For a long time, only a few people knew about the existence of these vineyards. In 1987, however, then-President Mikhail Gorbachev, a self-proclaimed wine connoisseur, fell in love with the taste of the wines produced by these local wineries. His recognition of Kazakh wine catapulted the liquor into national consciousness. Despite the fall of the Soviet Union in the late 1980s, Russia and Kazakhstan became wine trading partners.  

Major Wine-Producing Regions

Kazakhstan may be the ninth-largest country in terms of land area, but only four percent of the land is suitable for viticulture. Despite its limited vine area, this Central Asian country is capable of producing 6.2 million gallons of wine every year. Because of its continental climate, most of the vineyards in Kazakhstan are located in the southern regions of the country near China, Uzbekistan, and Kyrgyzstan.

Some of today’s biggest and most productive wine regions in Kazakhstan include:

Issyk Winery — Located 25 miles east of Almaty, 80% of the total wine production of Kazakhstan comes from the Issyk Winery. Though the business has been producing wine for the past 19 years, its technology received a much-needed boost when Italian and Australian experts brought in the latest viticultural practices and winemaking technologies.

Winnac Winery — Started by Artur Karapetyan, a Kazakh of Armenian descent, the Winnac Estate is a relatively new winery that started operations in 2004. Today, Winnac offers a selection of 22 different wines and five (5) cognacs.

Bacchus — Named after the Roman god of wine, Bacchus (also spelled ‘Bakhus’) is the most popular and the oldest winery in Kazakhstan. Today, Bacchus produces 80 different beverages such as wine, cognac, champagne, and vodka. Apart from its excellent wine logistics and efficiency, Bacchus’ close proximity to  Almaty allows it full access to the biggest wine market in Kazakhstan.

Turguen — The Turguen Estate is a new and promising winemaking enterprise that started in 2009. Although relatively young, the estate is capable of producing 11 million bottles of wine each year.

Top Wines Produced by Kazakhstan

Considering how long the country has been producing wine, it’s not surprising that its vineyards contain ancient grape varieties that are practically unknown to the outside world.
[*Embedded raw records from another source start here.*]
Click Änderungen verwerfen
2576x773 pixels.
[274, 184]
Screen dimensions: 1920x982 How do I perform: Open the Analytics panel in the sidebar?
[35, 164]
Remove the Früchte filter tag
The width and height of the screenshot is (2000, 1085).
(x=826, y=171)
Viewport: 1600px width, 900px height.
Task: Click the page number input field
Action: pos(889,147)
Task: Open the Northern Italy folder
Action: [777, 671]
Some of these rare varieties include the Bayan Shirley, the Kuldzhinski, and the Rkatsiteli.

Today, however, Kazakhstan is making a name for itself by planting and also producing the following classic wine grape varietals:    

Sauvignon Blanc — The country’s Sauvignon Blanc is characterized by its green and herbaceous flavor. Depending on the ripeness of the wine, its fruity notes can go from zesty lime to a lush peach.

Merlot — Like its French counterpart, Kazakh Merlot has easy tannins making for a silky mouthfeel. Its smooth, dark fruit flavors of black cherries, ripe plums, and raspberries are balanced by piquant undertones of tobacco, graphite, and cloves.

Cabernet Sauvignon — Cabernet Sauvignon is a complex wine distinguished by the fine marriage of black fruit flavors and peppery undercurrents. Because of its rich flavor, this wine is best paired with food rich in ‘umami,’ like a generous serving of marinated ribeye steak or creamy mushroom stroganoff.

Pinot Noir — This wine variety is a classic — and by classic, we mean it predates the Cabernet Sauvignon by about a thousand years. Many wine lovers praise the Pinot Noir for its light fruit flavors—we’re talking cherries, cranberries, and raspberries — and its subtle hints of licorice, vanilla, and caramel.

Riesling — Many people would describe the taste of Riesling as ‘starting from the nose’ because it is one of the most aromatic wines on the market. Due to its acidity and sweetness, Riesling makes a wonderful companion to savory dishes.

With its high-quality wine selection and burgeoning local market, the country has what it takes to become a significant player in the global wine industry in the near future. So if you’re planning on taking a trip to a wine region this summer, consider a wine tour in Kazakhstan instead.